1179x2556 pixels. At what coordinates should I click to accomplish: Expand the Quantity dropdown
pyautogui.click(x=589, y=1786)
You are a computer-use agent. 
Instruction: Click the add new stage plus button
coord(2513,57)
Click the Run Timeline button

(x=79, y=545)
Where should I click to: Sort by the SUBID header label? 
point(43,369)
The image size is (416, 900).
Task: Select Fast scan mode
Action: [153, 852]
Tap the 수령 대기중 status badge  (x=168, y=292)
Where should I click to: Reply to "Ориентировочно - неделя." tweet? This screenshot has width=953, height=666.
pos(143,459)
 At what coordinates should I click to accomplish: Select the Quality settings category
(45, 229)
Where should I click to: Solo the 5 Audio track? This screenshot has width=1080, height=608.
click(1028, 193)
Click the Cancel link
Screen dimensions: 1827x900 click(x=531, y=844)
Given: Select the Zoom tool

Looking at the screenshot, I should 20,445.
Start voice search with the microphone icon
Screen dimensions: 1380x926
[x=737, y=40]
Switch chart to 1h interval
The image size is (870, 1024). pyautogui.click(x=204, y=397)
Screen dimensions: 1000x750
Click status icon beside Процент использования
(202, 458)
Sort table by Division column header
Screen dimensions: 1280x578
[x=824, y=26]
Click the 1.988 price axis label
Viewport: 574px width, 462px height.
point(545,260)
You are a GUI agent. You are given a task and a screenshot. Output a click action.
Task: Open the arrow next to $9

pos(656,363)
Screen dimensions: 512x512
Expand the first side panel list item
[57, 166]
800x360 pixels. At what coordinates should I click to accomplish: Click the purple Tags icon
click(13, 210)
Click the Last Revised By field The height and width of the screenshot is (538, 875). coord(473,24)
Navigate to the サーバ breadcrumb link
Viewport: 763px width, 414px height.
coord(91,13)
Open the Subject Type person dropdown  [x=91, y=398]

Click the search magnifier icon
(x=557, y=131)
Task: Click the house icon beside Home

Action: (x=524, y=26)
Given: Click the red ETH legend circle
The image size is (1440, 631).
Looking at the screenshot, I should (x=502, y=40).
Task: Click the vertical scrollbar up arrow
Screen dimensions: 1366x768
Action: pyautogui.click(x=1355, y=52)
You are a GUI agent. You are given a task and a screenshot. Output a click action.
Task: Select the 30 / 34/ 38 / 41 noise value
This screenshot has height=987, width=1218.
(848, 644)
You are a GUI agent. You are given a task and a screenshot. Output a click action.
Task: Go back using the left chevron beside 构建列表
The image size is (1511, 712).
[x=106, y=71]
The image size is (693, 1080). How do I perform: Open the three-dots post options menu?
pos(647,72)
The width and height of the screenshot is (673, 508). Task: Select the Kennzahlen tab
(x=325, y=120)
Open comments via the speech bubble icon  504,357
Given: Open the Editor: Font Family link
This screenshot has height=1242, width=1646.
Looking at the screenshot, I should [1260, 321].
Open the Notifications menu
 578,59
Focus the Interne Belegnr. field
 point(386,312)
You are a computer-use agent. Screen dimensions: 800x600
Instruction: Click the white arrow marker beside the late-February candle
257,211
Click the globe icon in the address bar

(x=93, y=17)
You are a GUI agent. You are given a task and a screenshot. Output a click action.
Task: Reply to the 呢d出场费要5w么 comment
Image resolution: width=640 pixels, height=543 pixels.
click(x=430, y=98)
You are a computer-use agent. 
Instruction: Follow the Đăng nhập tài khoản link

────────────────

## TASK DETAILS:
Here the output must be the lines above from the line with "Given: Select the Zoom tool" to the line with "Screen dimensions: 1000x750", both included, duplicated word for word and nothing else.

## RESULT OF THIS TASK:
Given: Select the Zoom tool

Looking at the screenshot, I should 20,445.
Start voice search with the microphone icon
Screen dimensions: 1380x926
[x=737, y=40]
Switch chart to 1h interval
The image size is (870, 1024). pyautogui.click(x=204, y=397)
Screen dimensions: 1000x750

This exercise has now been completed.